Acho que não se pensou como deveria, há uma lacuna até hoje. O feminismo permanece muito focado na fase reprodutiva da mulher e é preciso ampliar essa visão. No livro A velhice: Realidade incômoda, publicado no Brasil em 1970, Simone de Beauvoir [1908-1986] fala que queria quebrar a “conspiração do silêncio” em torno desse assunto. Desde então, o mundo mudou muito, claro.
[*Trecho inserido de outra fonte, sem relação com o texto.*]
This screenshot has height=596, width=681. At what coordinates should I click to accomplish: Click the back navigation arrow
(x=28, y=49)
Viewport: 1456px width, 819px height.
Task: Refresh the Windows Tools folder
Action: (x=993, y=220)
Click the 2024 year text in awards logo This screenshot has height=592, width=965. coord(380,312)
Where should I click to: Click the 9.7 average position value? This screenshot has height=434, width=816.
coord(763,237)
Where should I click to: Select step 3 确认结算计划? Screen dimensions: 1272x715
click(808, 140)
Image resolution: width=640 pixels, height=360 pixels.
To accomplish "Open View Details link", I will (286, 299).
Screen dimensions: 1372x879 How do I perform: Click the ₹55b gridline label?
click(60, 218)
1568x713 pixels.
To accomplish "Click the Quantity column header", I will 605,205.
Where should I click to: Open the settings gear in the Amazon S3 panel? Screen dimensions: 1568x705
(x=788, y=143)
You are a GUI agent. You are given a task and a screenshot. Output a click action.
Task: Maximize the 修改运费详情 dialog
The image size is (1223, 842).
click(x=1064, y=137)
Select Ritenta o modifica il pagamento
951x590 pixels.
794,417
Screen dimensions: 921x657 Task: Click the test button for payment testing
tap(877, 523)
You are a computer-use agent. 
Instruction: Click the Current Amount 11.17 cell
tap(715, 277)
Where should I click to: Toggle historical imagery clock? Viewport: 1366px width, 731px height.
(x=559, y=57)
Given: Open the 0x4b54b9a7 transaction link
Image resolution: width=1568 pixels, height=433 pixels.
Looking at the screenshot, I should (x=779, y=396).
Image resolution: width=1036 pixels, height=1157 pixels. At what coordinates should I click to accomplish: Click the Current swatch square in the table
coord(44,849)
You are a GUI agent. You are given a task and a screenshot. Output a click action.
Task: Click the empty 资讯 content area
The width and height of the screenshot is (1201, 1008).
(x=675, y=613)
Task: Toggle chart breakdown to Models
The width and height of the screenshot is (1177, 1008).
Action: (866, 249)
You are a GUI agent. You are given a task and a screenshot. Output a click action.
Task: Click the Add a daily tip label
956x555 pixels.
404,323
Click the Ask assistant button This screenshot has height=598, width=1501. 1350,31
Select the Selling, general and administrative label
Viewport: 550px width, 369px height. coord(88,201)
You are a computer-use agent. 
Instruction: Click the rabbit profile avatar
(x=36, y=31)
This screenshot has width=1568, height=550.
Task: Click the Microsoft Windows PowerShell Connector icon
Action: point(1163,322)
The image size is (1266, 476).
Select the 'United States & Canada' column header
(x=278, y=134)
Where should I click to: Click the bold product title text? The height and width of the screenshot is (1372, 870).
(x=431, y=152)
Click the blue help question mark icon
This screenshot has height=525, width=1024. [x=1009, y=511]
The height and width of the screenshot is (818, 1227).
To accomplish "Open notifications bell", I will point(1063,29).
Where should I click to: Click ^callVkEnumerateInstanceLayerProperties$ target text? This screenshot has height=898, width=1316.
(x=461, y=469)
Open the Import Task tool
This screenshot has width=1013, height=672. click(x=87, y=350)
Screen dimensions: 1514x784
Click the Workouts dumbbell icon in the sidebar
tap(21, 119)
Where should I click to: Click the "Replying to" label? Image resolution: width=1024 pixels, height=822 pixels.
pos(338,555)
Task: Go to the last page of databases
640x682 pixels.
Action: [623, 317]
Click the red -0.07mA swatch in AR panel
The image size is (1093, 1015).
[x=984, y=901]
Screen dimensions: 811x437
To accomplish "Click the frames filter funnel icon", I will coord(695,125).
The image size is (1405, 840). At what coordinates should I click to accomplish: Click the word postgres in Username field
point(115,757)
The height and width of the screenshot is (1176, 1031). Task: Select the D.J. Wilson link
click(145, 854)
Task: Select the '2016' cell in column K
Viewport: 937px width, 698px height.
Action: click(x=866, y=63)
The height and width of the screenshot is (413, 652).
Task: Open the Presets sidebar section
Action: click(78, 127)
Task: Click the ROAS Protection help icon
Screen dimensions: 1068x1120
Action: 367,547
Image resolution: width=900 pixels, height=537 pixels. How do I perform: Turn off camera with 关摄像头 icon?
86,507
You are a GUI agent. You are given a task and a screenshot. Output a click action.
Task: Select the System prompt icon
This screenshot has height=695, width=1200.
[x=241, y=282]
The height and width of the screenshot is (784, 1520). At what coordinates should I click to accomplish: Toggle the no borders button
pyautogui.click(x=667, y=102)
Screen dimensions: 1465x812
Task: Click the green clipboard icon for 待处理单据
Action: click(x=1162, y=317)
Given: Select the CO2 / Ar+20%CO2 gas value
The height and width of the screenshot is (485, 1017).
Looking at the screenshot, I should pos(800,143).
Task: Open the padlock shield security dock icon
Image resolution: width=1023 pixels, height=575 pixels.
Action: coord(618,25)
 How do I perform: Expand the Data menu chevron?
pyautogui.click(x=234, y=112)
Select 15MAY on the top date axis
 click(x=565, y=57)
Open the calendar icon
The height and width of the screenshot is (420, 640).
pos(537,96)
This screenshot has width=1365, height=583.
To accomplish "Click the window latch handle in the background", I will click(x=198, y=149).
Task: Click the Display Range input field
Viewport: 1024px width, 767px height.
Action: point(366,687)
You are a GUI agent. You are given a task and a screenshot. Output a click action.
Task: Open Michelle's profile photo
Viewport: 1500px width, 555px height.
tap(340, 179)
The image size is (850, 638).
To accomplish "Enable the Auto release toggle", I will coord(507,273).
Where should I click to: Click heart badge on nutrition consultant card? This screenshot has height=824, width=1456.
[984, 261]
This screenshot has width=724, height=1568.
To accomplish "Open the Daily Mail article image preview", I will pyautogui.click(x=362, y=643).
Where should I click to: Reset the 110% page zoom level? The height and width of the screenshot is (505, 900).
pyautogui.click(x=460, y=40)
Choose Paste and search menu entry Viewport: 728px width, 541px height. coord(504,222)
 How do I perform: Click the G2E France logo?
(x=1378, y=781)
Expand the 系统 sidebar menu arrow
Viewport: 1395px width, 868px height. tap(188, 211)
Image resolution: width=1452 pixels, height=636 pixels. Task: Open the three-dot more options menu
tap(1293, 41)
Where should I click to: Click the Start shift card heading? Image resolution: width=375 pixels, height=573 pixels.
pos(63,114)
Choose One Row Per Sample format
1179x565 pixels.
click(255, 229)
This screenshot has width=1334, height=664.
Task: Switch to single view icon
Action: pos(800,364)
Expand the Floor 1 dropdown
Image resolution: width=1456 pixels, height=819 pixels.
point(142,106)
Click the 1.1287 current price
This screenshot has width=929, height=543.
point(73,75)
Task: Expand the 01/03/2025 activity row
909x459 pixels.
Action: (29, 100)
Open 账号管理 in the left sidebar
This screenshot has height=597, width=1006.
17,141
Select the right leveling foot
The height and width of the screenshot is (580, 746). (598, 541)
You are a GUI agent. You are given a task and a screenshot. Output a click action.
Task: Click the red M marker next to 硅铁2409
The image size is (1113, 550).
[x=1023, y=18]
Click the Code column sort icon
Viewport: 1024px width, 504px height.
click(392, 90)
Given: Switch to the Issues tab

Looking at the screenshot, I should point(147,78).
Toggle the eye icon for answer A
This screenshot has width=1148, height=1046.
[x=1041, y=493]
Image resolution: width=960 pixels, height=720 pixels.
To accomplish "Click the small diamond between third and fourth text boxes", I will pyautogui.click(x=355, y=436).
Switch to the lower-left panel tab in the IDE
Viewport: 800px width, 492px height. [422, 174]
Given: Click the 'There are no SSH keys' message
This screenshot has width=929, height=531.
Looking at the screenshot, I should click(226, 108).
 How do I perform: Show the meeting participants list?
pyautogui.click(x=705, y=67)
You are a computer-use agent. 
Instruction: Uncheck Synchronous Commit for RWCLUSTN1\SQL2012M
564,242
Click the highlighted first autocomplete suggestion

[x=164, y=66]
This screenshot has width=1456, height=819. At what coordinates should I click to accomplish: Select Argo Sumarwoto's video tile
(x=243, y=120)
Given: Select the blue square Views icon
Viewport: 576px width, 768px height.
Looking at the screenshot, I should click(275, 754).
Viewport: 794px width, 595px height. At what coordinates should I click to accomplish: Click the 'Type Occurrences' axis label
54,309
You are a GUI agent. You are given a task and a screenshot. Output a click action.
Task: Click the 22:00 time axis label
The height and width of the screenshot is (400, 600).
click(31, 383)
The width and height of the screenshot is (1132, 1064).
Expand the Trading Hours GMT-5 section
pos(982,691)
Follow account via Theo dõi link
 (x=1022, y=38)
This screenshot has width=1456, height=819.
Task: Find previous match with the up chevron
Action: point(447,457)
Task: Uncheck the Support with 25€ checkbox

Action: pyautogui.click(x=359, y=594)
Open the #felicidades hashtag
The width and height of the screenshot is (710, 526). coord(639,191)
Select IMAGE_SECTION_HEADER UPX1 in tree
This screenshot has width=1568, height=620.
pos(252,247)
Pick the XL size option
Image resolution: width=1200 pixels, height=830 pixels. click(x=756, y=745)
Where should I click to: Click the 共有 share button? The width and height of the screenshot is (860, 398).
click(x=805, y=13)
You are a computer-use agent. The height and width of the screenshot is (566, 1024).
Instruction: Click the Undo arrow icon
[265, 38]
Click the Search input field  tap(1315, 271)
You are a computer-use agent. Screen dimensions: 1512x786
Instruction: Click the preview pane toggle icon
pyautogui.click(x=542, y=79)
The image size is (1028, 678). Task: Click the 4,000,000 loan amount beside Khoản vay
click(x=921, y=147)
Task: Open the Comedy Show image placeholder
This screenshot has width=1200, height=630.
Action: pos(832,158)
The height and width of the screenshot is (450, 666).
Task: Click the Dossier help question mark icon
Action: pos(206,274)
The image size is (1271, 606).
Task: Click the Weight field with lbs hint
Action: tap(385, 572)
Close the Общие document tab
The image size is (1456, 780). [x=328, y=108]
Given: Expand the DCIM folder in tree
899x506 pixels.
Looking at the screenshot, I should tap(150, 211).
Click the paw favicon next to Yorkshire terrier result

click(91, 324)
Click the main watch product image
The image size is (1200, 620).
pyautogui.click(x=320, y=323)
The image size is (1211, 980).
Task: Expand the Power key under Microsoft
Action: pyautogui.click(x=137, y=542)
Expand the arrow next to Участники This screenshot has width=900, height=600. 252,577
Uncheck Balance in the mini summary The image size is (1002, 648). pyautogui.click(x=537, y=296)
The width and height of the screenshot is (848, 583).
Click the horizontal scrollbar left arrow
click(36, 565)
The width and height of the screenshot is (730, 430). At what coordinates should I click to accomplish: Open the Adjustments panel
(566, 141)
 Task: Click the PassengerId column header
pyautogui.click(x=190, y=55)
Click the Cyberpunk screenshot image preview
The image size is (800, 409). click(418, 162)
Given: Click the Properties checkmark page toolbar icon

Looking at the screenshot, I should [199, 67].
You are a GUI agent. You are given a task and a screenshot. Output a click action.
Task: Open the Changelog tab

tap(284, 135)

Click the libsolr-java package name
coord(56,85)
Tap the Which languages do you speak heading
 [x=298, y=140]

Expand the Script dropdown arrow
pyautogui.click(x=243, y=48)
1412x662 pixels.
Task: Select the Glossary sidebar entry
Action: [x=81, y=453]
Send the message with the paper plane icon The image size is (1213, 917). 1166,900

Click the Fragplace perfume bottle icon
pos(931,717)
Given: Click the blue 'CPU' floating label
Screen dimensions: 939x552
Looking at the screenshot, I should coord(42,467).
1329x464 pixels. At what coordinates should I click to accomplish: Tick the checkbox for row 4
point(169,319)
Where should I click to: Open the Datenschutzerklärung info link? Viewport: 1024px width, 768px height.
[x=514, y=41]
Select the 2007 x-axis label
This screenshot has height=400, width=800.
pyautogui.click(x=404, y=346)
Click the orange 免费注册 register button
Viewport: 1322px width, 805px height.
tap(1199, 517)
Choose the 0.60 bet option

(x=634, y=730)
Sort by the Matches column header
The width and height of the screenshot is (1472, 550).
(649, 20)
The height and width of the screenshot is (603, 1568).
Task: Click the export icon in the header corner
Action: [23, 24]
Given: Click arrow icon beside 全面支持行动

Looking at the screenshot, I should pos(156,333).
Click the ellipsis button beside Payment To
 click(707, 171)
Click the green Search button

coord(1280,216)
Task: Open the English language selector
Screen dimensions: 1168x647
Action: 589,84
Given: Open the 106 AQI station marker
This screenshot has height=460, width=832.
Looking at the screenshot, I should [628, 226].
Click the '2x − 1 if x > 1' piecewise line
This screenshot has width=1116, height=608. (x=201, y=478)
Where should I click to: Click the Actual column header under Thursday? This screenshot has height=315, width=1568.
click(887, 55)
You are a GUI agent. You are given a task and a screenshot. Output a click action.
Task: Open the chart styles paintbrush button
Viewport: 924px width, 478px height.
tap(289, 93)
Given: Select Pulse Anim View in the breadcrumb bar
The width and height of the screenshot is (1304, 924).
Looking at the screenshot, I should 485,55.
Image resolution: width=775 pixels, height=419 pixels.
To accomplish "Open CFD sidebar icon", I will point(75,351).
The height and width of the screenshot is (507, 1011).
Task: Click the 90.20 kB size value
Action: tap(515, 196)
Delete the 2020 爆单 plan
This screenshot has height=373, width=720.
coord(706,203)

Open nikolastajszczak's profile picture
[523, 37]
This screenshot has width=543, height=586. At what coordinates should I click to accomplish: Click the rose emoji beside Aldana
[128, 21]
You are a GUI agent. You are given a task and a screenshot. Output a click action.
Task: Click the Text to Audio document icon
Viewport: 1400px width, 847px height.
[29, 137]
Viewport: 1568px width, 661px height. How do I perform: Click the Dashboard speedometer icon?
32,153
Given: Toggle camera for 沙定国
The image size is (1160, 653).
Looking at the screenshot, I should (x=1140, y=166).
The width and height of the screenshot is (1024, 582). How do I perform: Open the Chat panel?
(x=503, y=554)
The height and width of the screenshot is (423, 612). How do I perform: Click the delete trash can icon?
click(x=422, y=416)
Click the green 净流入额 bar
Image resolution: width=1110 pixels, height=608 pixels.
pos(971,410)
Hoje se fala muito mais da velhice, da velhice ativa, da terceira idade, das pessoas idosas com alto nível de autonomia que podem participar ativamente de atividades de lazer, das universidades para a terceira idade, mas a velhice dependente, que necessita de cuidadores em tempo integral, continua sendo um assunto tabu em sociedades como a nossa, que cultuam a juventude.

O que gosta de fazer nos momentos de lazer?
Meu esporte preferido é a caminhada. Recentemente li Um defeito de cor [Editora Record, 2006], de Ana Maria Gonçalves, e fiquei fascinada por esse livro que acompanha a saga de Kehinde, uma menina que é sequestrada na África para ser escravizada no Brasil no século XIX. Aqui, ela conquista a liberdade, vê o filho ser vendido pelo pai da criança e volta para a África, já idosa. Em termos culturais, sou bem eclética. Ouço música erudita e popular. Meus compositores favoritos são Gilberto Gil e Chico Buarque. No cinema vejo tanto dramas franceses quanto comédias norte-americanas. Adoro ir ao teatro e também assisto a séries. Gostei muito de Sintonia, porque trata de questões centrais do Brasil contemporâneo: o crime organizado, a expansão de religiões evangélicas e a música funk. É pura antropologia.